By its basic definition, forensic accounting provides expert financial investigation and perspective. As a discipline, forensic accounting is dedicated to collecting and analyzing financial evidence. Forensic accounting services provide a basis for investigations into insurance claims for employee theft and dishonesty, cyber claims, and business income loss claims. Whether it takes the form of undertaking an intensive investigation or providing an expert interpretation, forensic accounting plays a key analytical role.
When insurance companies, businesses, or law enforcement suspect fraud has taken place, they bring those suspicions to a forensic accountant. Forensic accountants have been called the “bloodhounds” of the accounting world for their ability to follow leads and sniff out fraud.
To properly conduct these investigations, forensic accountants must have strong data handling, analysis, and visualization skills as well as professional skepticism and an eye for details.
Investigations require forensic accountants to gather and assemble data, examine the data down to the smallest details, and hunt for anomalies that could indicate fraud or wrongdoing. From there, forensic accountants must form a legally defensible, professional opinion as to whether fraud has occurred.

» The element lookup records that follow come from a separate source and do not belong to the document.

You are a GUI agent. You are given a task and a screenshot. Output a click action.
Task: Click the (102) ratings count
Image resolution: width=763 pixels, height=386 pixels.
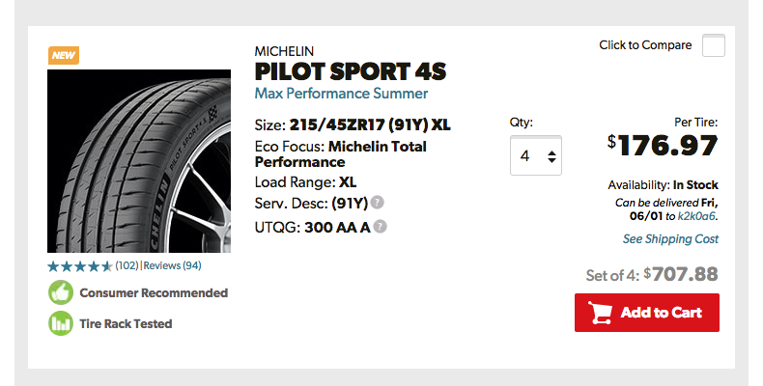tap(126, 265)
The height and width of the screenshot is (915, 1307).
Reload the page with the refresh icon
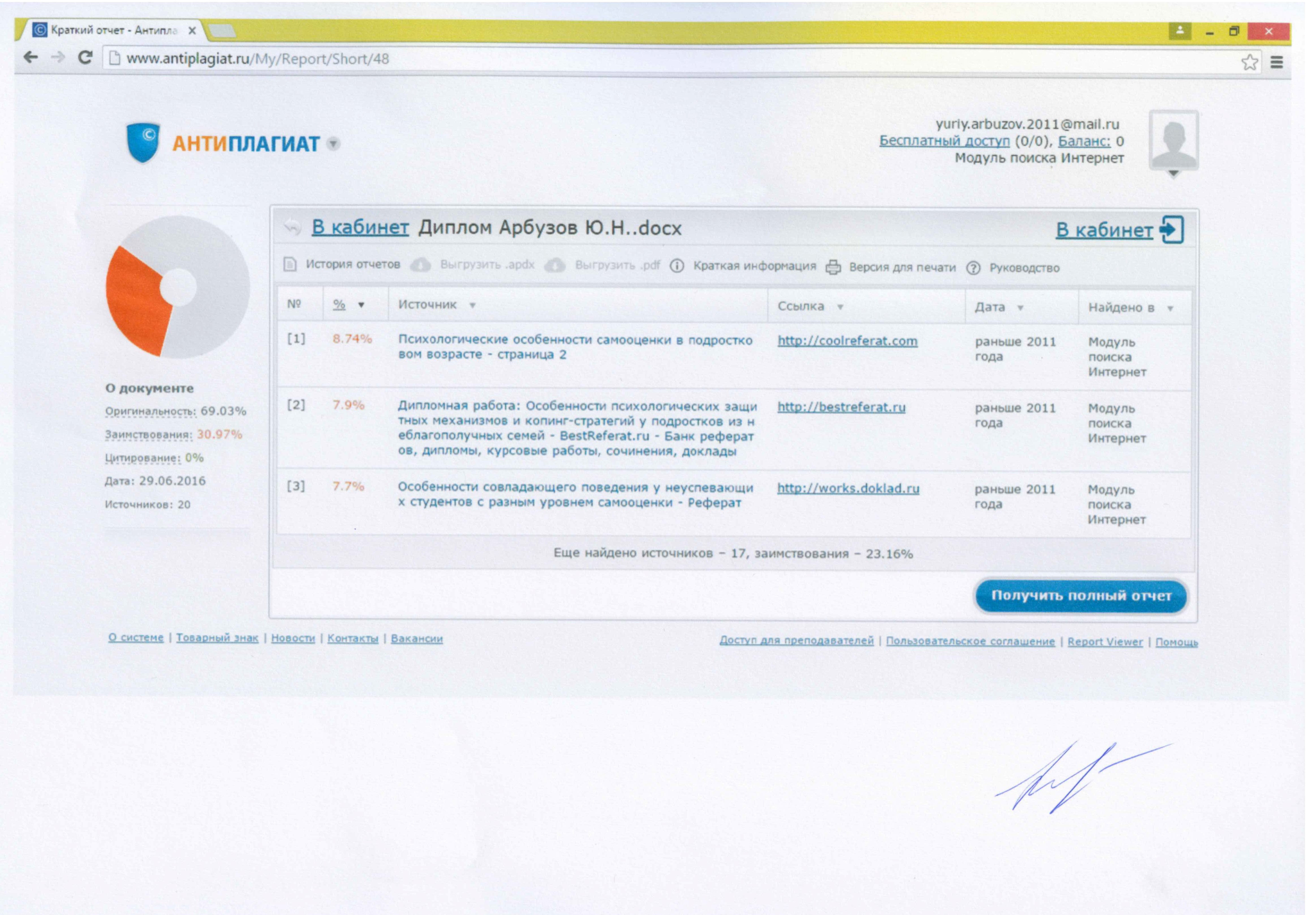(x=85, y=58)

Alongside their investigative duties, forensic accountants are often called on to bring financial expertise to legal matters. This can take the form of providing expert testimony in the courtroom, assessing economic damages, and presenting an investigation’s findings. Forensic accountants even use their expertise to explain evidence and provide context for those without a background in accounting.
Despite being a relatively new discipline, forensic accountants have become a critical part of solving financial disputes as both investigators and expert consultants.